NORTH MIAMI-DADE — Two years after demolition began on a rundown housing project on the south of Opa-locka, government officials joined developers and residents for the official opening of a new complex on Valentine’s Day seen as the culmination of a labor of love.
Kings Terrace and its 15 modern buildings, 13 of them residencies for around 300 families, rose on the site of the former Westview Terrace Apartments, spread over 15 acres, at 12555 N.W. 27th Ave. in unincorporated north Miami-Dade.
Russell Benford, deputy mayor of Miami-Dade County, and Jean Monestime, a county commissioner, joined partners from the Pinnacle Housing Group for the grand opening.
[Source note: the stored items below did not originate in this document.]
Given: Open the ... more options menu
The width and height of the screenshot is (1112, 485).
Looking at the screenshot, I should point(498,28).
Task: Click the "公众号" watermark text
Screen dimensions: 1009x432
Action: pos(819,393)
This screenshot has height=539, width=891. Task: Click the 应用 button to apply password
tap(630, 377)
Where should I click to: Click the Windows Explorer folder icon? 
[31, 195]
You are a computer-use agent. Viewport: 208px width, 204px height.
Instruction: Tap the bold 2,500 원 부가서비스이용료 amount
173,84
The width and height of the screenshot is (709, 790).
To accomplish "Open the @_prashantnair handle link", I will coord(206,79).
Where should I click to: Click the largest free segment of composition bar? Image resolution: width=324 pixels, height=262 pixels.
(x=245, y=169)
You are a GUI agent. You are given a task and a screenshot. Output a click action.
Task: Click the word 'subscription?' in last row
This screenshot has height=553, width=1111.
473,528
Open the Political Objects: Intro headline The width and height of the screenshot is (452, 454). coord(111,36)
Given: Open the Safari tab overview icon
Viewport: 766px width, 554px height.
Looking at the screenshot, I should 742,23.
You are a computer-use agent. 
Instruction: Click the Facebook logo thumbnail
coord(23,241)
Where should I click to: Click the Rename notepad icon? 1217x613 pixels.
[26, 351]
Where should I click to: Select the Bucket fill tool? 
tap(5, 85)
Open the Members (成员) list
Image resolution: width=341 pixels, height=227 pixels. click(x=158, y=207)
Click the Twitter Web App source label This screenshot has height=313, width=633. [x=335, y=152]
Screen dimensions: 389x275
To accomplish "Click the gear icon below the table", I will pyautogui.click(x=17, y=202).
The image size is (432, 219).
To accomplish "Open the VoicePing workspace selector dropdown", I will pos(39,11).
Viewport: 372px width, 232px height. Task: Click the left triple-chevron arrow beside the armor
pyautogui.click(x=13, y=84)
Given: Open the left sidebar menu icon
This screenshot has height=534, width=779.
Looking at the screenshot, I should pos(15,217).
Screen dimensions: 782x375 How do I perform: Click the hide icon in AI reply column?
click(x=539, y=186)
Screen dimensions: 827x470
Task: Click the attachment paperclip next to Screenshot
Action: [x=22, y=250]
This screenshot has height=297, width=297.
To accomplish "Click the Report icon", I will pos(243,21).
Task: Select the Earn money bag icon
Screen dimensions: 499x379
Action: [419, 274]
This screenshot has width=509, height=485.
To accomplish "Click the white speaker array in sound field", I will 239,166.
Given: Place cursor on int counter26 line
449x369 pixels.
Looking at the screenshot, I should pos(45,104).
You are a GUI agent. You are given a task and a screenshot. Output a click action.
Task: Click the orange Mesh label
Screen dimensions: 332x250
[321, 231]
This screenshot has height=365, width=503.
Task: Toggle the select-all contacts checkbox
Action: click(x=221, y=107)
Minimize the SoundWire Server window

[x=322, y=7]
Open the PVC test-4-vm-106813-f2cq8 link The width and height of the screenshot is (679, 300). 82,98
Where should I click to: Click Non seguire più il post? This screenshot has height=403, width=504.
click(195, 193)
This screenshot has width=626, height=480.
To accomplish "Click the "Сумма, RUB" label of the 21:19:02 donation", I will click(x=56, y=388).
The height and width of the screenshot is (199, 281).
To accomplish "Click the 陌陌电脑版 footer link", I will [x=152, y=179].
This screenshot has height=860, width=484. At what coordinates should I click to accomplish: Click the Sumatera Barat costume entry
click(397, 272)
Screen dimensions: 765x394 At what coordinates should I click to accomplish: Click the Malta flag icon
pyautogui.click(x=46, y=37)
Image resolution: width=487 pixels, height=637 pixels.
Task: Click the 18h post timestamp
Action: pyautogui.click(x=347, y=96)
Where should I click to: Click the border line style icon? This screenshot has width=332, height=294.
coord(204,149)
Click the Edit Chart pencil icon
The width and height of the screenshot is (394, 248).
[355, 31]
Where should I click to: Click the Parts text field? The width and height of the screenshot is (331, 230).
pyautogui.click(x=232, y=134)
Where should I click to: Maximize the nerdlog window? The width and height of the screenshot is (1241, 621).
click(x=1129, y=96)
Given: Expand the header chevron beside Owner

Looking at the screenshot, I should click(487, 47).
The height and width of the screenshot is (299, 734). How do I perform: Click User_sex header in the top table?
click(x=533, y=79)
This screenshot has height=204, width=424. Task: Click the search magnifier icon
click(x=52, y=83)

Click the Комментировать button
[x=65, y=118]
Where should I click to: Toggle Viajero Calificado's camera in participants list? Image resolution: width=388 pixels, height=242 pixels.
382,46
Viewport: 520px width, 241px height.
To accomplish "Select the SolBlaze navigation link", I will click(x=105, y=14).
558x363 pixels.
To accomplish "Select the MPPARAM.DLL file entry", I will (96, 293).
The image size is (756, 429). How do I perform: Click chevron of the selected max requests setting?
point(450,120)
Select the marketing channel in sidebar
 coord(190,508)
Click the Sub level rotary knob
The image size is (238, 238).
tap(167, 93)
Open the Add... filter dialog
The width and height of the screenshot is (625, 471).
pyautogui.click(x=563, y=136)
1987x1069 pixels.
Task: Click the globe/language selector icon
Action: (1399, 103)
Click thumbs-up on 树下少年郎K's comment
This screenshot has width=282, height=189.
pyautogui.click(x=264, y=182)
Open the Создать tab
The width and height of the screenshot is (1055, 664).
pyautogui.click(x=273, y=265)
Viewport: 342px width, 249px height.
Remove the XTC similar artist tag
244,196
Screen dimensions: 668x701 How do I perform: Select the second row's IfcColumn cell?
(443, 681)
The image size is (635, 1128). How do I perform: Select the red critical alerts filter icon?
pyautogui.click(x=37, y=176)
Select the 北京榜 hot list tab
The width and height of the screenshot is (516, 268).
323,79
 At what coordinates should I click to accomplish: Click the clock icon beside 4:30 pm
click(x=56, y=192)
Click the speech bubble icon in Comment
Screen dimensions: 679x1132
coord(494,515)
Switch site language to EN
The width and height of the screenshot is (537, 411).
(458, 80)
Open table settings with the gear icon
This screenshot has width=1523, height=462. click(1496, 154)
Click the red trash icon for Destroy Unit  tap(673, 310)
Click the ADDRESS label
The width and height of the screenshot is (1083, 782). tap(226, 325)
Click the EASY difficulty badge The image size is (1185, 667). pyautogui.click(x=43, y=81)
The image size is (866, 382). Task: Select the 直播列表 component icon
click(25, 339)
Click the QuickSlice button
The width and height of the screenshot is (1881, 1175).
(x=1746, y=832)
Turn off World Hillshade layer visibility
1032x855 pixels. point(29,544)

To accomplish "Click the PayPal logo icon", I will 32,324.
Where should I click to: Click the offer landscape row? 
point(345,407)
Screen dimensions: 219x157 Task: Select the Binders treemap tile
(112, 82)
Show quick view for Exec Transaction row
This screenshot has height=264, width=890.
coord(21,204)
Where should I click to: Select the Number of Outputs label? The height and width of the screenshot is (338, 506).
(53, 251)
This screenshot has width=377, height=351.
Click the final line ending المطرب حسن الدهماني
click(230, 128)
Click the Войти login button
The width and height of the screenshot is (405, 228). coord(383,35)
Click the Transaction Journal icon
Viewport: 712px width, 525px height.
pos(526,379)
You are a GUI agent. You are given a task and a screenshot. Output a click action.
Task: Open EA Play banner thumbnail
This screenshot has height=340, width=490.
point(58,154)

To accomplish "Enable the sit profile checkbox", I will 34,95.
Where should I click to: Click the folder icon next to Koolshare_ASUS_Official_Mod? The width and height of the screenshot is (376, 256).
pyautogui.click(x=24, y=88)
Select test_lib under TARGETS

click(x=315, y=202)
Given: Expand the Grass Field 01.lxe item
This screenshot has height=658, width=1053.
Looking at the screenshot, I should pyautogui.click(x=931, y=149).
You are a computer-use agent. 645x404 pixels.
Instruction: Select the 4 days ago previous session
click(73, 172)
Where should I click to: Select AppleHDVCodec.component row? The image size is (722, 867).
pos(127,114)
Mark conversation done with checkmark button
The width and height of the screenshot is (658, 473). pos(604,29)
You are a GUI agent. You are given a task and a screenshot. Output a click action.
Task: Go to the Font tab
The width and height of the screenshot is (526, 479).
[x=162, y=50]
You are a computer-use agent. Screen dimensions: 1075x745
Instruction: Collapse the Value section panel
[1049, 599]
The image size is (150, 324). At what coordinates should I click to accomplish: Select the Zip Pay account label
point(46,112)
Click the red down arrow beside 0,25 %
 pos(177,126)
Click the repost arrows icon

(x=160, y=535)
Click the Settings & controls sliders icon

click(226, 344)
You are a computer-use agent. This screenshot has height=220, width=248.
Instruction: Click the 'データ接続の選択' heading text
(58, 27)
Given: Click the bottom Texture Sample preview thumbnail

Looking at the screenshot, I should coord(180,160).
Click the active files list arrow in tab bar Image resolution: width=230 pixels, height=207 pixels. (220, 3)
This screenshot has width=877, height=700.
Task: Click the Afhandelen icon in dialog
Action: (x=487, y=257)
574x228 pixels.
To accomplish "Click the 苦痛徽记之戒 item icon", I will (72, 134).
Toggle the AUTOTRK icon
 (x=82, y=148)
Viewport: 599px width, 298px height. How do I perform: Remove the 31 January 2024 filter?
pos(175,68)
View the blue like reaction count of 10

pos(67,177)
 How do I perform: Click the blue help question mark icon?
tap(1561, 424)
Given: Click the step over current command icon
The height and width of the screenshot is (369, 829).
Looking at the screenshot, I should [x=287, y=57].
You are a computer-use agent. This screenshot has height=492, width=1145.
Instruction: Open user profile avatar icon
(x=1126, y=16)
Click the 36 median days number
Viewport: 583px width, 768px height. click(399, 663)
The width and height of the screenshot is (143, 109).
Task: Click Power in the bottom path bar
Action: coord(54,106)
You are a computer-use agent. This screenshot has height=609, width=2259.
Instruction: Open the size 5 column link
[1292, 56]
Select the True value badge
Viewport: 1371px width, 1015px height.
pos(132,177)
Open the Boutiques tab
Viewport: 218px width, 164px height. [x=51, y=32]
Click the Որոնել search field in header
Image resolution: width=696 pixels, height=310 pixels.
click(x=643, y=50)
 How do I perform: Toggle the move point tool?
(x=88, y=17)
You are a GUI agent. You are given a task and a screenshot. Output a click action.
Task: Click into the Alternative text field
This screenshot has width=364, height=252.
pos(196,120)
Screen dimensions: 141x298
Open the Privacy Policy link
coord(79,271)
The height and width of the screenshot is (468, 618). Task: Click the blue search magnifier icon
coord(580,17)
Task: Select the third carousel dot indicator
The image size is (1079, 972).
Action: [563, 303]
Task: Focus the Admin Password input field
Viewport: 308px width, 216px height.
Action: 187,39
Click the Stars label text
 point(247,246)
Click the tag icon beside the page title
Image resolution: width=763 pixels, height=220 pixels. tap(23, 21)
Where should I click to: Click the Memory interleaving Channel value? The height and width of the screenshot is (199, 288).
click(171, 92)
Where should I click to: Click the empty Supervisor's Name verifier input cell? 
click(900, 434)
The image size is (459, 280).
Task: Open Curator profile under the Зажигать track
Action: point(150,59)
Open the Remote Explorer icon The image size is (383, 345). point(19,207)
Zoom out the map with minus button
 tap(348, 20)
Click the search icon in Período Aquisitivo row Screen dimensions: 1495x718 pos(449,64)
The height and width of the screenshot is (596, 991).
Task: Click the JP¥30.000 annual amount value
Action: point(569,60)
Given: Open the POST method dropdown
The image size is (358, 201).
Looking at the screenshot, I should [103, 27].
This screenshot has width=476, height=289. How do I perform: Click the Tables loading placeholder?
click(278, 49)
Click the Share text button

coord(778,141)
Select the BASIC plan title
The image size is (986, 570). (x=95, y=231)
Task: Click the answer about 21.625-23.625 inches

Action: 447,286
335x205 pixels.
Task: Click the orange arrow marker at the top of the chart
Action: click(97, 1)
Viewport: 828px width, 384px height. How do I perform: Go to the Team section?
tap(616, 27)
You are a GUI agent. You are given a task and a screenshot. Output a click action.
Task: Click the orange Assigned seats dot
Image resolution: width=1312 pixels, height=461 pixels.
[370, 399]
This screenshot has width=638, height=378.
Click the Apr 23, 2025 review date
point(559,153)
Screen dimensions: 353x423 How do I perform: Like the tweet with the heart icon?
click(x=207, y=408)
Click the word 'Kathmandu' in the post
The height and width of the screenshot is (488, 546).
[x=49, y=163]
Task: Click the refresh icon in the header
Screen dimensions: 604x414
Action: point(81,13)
David Deutch, an official with Pinnacle Housing, said demolition of Westview started February 2011 and was finished by June that year.
By that October, ground was broken for what would become Kings Terrace. Residents began moving in by late summer of 2012 and, Deutch said, the final certificate of occupancy came last December. Staff members at Kings Terrace said that the last person to move in arrived on New Year’s Eve.
Tenants will pay $718 per month for a one-bedroom apartment, $843 for a two-bedroom apartment, $953 for a three-bedroom apartment and $1031 for a four-bedroom apartment. Mitchell Friedman, of Pinnacle Housing, called the old Westview Terrace Apartments “a typical urban slum,” filled with what Barry Krinsky of Citibank said were “crime, drug-dealing” and homicides.
Krinsky said that as conditions worsened at Westview Terrace, Miami-Dade County “took action” in 2009.
Friedman talked about the initial stages of that process. “Why can’t you renovate?” was a question he said was posed at first. Ultimately, Friedman said, it was decided “to make a statement.” Westview Terrace Apartments would be “torn down and a new community would be built.”
Still, for all the crime and danger at Westview Terrace, 274 families lived there. Where would they go? “We spent an enormous amount of time planning,” said Deutch, who, along with Benford and Friedman, spoke about the unique process required for any relocation related to a project using federal dollars, such as Kings Terrace.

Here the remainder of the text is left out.